How can I show data with the most words in the search? For example, I have a table like below:

No	Word
1	b c e f g h j k l
2	a b c d e f g h i j k l
3	a b d f g h i k l
4	a c d e f h i k l
5	a b c d e f g h i j

If I want to show data where "Word" have "a, b, c, d, e" it will show in order rec no 2,5,4,3,1. I tried using this query:

SELECT * FROM table
WHERE Word LIKE '%a%'
OR Word LIKE '%b%'
OR Word LIKE '%c%'
OR Word LIKE '%d%'
OR Word LIKE '%e%'

It works, but it cannot order by most words it has. It only shows the result with order 1,2,3,4,5.

Answer 1

One way

SELECT *
FROM   your_table
       CROSS APPLY (SELECT IIF(Word LIKE '%a%', 1, 0)
                           + IIF(Word LIKE '%b%', 1, 0)
                           + IIF(Word LIKE '%c%', 1, 0)
                           + IIF(Word LIKE '%d%', 1, 0)
                           + IIF(Word LIKE '%e%', 1, 0)) ca(match_count)
WHERE  match_count > 0
ORDER  BY match_count DESC, 
            LEN(Word) ASC /*If two strings have the same number of matches prioritise the shorter one*/

If the table is large performance will be bad as it requires a full scan - but leading wildcards necessitate it anyway.

You can look at full text search to get better performance for this type of thing - example.

Answer 2

You can wrap the existing query as a subquery and then order the results based on the match_count in descending order.

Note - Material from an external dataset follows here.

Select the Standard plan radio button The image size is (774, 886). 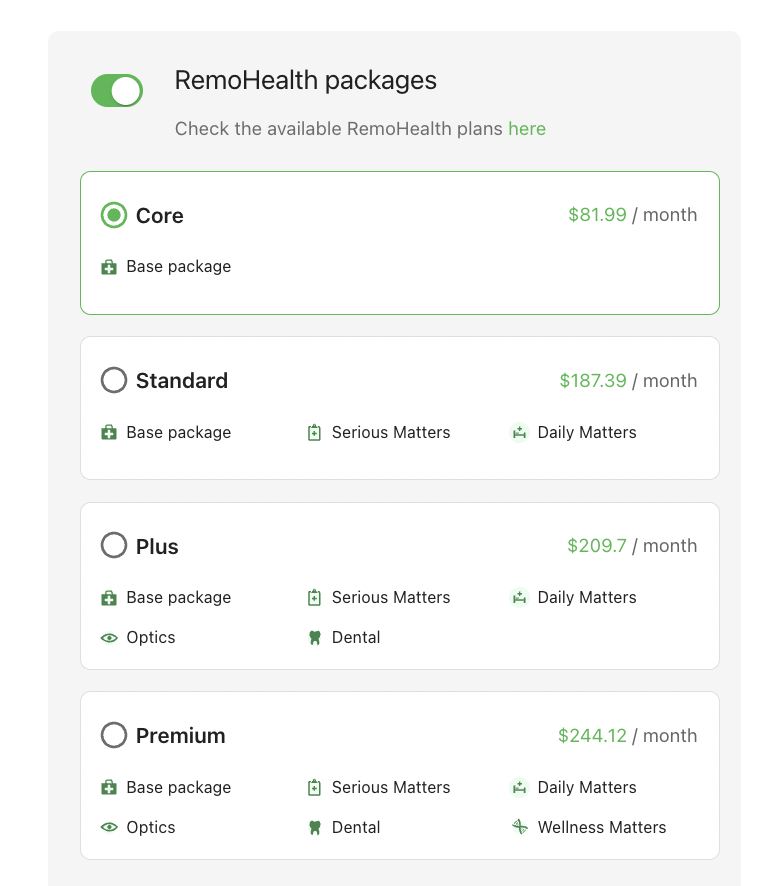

In this query your match_count is same for

rec no 3 and 1

So it will show in order rec no 2,5,4,1,3 using below query.

    SELECT *
FROM (
    SELECT *,
           (LEN(Word) - LEN(REPLACE(Word, 'a', ''))) +
           (LEN(Word) - LEN(REPLACE(Word, 'b', ''))) +
           (LEN(Word) - LEN(REPLACE(Word, 'c', ''))) +
           (LEN(Word) - LEN(REPLACE(Word, 'd', ''))) +
           (LEN(Word) - LEN(REPLACE(Word, 'e', ''))) AS match_count
    FROM your_table_name
    WHERE Word LIKE '%a%'
       OR Word LIKE '%b%'
       OR Word LIKE '%c%'
       OR Word LIKE '%d%'
       OR Word LIKE '%e%'
) AS subquery
ORDER BY match_count DESC;

Note: If there are two strings with the same number of matches, give preference to the shorter one.